Le curé du village fut prévenu. C'était un
vieux prêtre naïf. Il accourut en surplis comme pour
administrer un mourant et il prononça, en étendant
les mains, les formules d'exorcisme, pendant que quatre hommes maintenaient
sur un lit la femme écumante et tordue.
Mais l'esprit ne fut point chassé.
Et la Noël arriva sans que le temps eût changé.
La veille au matin, le prêtre vint me trouver :
" J'ai envie, dit-il, de faire assister à l'office de
cette nuit cette malheureuse. Peut-être Dieu fera-t-il un
miracle en sa faveur, à l'heure même où il naquit
d'une femme. "
Je répondis au curé :
" Je vous approuve absolument, monsieur l'abbé. Si elle
a l'esprit frappé par la cérémonie (et rien
n'est plus propice à l'émouvoir), elle peut être
sauvée sans autre remède. "
Le vieux prêtre murmura :
" Vous n'êtes pas croyant, docteur, mais aidez-moi, n'est-ce
pas ? Vous vous chargez de l'amener ? "
Et je lui promis mon aide.
Le soir vint, puis la nuit ; et la cloche de l'église se
mit à sonner, jetant sa voix plaintive à travers l'espace
morne, sur l'étendue blanche et glacée des neiges.
Des êtres noirs s'en venaient lentement, par groupes, dociles
au cri d'airain du clocher. La pleine lune éclairait d'une
lueur vive et blafarde tout l'horizon, rendait plus visible la pâle
désolation des champs.
J'avais pris quatre hommes robustes et je me rendis à la
forge.
La possédée hurlait toujours, attachée à
sa couche. On la vêtit proprement malgré sa résistance
éperdue, et on l'emporta.
L’église était maintenant pleine de monde, illuminée
et froide ; les chantres poussaient leurs notes monotones ; le serpent
ronflait ; la petite sonnette de l'enfant de chœur tintait,
réglant les mouvements des fidèles.
J'enfermai la femme et ses gardiens dans la cuisine du presbytère,
et j'attendis le moment que je croyais favorable.

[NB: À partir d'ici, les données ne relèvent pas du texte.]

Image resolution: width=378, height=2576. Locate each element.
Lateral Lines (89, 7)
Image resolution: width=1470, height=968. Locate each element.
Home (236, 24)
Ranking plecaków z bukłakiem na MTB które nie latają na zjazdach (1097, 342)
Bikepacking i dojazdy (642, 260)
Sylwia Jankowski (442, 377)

Je choisis l'instant qui suit la communion. Tous les paysans, hommes
et femmes, avaient reçu leur Dieu pour fléchir sa
rigueur. Un grand silence planait pendant que le prêtre achevait
le mystère divin.
Sur mon ordre, la porte fut ouverte et les quatre aides apportèrent
la folle.
Dès qu'elle aperçut les lumières, la foule
à genoux, le chœur en feu et le tabernacle doré,
elle se débattit d'une telle vigueur, qu'elle faillit nous
échapper, et elle poussa des clameurs si aiguës qu'un
frisson d'épouvante passa dans l'église ; toutes les
têtes se relevèrent ; des gens s'enfuirent.
Elle n'avait plus la forme d'une femme, crispée et tordue
en nos mains, le visage contourné, les yeux fous.
On la traîna jusqu'aux marches du chœur et puis on la
tint fortement accroupie à terre.
Le prêtre s'était levé ; il attendait. Dès
qu'il la vit arrêtée, il prit en ses mains l'ostensoir
ceint de rayons d'or, avec l'hostie blanche au milieu, et, s'avançant
de quelques pas, il l'éleva de ses deux bras tendus au-dessus
de sa tête, le présentant aux regards effarés
de la démoniaque. .
Elle hurlait toujours, l’œil fixé, tendu sur cet
objet rayonnant.
Et le prêtre demeurait tellement immobile qu'on l'aurait pris
pour une statue. Et cela dura longtemps, longtemps.
La femme semblait saisie de peur, fascinée ; elle contemplait
fixement l'ostensoir, secouée encore de tremblements terribles,
mais passagers, et criant toujours, mais d'une voix moins déchirante.
Et cela dura encore longtemps.
On eût dit qu'elle ne pouvait plus baisser les yeux, qu'ils
étaient rivés sur l'hostie ; elle ne faisait plus
que gémir ; et son corps raidi s'amollissait, s'affaissait.
Toute la foule était prosternée, le front par terre.
La possédée maintenant baissait rapidement les paupières,
puis les relevait aussitôt, comme impuissante à supporter
la vue de son Dieu. Elle s'était tue. Et puis soudain, je
m'aperçus que ses yeux demeuraient clos. Elle dormait du
sommeil des somnambules, hypnotisée, pardon ! vaincue par
la contemplation persistante de l'ostensoir aux rayons d'or, terrassée
par le Christ victorieux.
On l'emporta, inerte, pendant que le prêtre remontait vers
l'autel.
L'assistance, bouleversée, entonna le Te Deum d'action de
grâces.
Et la femme du forgeron dormit quarante heures de suite, puis se
réveilla sans aucun souvenir de la possession ni de la délivrance.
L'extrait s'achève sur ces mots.